### Task objective
Please repeat exactly the lines below from the one containing "Screen dimensions: 838x446" down to the one containing "Click the reply", both included, and nothing else.

### Records for the task
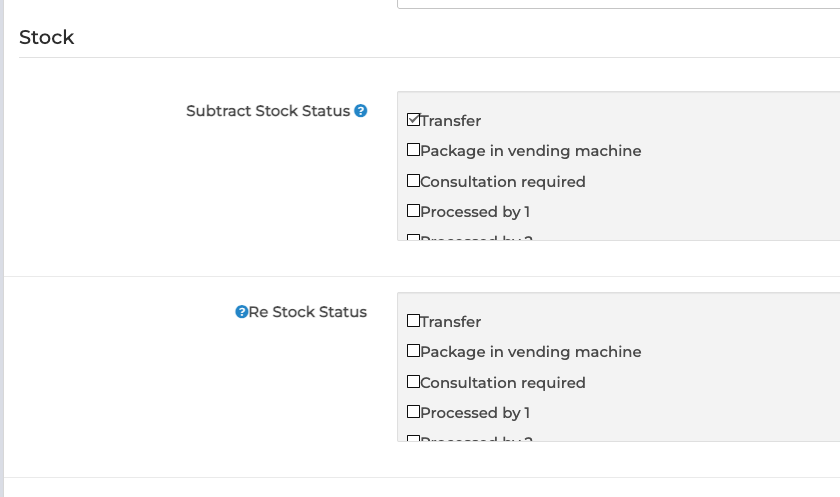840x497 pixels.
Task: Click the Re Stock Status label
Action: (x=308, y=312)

* * *

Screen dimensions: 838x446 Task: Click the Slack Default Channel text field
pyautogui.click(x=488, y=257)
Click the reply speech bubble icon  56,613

### Result for this task
Screen dimensions: 838x446 Task: Click the Slack Default Channel text field
pyautogui.click(x=488, y=257)
Click the reply speech bubble icon  56,613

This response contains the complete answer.